Mother: 'I told Benjamin that not everyone thinks like us. Some people think human beings came from monkeys. And he said, "But that's silly, mummy. If human beings come from monkeys, why are there still monkeys?" How cool is that? Even a five-year-old can see through the Theory of Evolution!'

They were so happy I didn't feel it was appropriate to have the conversation then. But how blinkered must their religious background be to allow them to assume blithely that I'm a creationist? It is, after all, a pretty marginal opinion in this country, even among Christians. It was remarkably disorientating!

Tuesday, 5 April 2011

Missing the Wood

Last week a reverend gentleman wrote to the Church Times:

"The evidence is there for all to see.

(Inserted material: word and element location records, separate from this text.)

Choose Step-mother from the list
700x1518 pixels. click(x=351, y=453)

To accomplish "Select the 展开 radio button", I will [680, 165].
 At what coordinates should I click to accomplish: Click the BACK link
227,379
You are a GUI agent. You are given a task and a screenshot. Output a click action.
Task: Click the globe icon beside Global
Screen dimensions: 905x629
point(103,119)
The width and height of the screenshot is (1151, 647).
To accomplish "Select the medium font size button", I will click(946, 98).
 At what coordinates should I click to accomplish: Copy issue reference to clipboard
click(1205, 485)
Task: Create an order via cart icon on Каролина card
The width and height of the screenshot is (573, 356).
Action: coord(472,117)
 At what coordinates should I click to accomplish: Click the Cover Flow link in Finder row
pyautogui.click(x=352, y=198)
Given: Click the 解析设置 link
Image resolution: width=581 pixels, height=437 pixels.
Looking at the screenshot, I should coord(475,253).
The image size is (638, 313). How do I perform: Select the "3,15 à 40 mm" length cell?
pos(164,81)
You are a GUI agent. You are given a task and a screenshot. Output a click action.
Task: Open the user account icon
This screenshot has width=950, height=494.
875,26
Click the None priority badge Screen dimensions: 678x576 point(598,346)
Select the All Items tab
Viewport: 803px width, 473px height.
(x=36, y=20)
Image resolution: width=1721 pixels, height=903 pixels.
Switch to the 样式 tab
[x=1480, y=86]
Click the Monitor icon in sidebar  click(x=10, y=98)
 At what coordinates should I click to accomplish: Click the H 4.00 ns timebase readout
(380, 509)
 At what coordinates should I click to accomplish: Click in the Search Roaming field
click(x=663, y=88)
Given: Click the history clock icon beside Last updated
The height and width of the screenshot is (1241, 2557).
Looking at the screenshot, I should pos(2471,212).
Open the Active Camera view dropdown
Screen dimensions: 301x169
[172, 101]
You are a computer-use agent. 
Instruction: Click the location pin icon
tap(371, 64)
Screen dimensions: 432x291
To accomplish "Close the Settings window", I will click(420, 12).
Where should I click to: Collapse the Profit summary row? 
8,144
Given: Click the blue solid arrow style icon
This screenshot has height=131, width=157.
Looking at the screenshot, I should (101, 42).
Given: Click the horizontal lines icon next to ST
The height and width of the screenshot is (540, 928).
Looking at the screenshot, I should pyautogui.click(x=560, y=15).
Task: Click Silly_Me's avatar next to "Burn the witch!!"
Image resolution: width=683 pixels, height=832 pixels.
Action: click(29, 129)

The churches that water down the teaching and replace the Christ-given holy eucharist with 'home-made services' drawn up by a committee, and fall over backwards to conform to the inroads of secularism, are the ones in decline. ... The churches that teach the Catholic and apostolic faith in all its fulness, and have a dignified parish eucharist at the centre, every Sunday, backed with solid teaching, are invariably growing churches."

And this is my reply; not sure whether it will get printed, so I put it here.

"While I share Revd Geoffrey Squire's frustration at churches (and Churches) 'watering down the faith' and not recognising the effect (Letters, 1st April 2011), I'm not sure that trad Anglo-Catholics should be quite so self-congratulatory. There are far, far fewer churches in the Catholic tradition than there once were. Of those I've attended, two have closed in the last 15 years and one is struggling to keep going. If we look at the 21 churches involved in the 'Battle over Benediction' in London in the 1920s, only seven survive in any form and only three (St Mary Bourne Street, St Stephen Gloucester Road and St Peter London Docks) are in any sense part of the Catholic movement; St John Holland Road has just been taken over by HTB. London is a special case but almost every town has its closed church or churches from the Catholic tradition. This means that people who like Catholic worship have to gravitate towards a smaller number of churches which, naturally, look more flourishing as a result, and younger, enthusiastic clergy also have less choice as to where to go. The strength of a small number of trad Anglo-Catholic churches is, I suspect, less about teaching and more about demographics.

"The good side of this is that such churches have a wonderful opportunity to help the Catholic movement revive, if they can manage it. Some of that will involve precisely the kind of imaginative outreach work that our Tractarian forebears engaged in, as well as reverent and beautiful celebration of the Mass."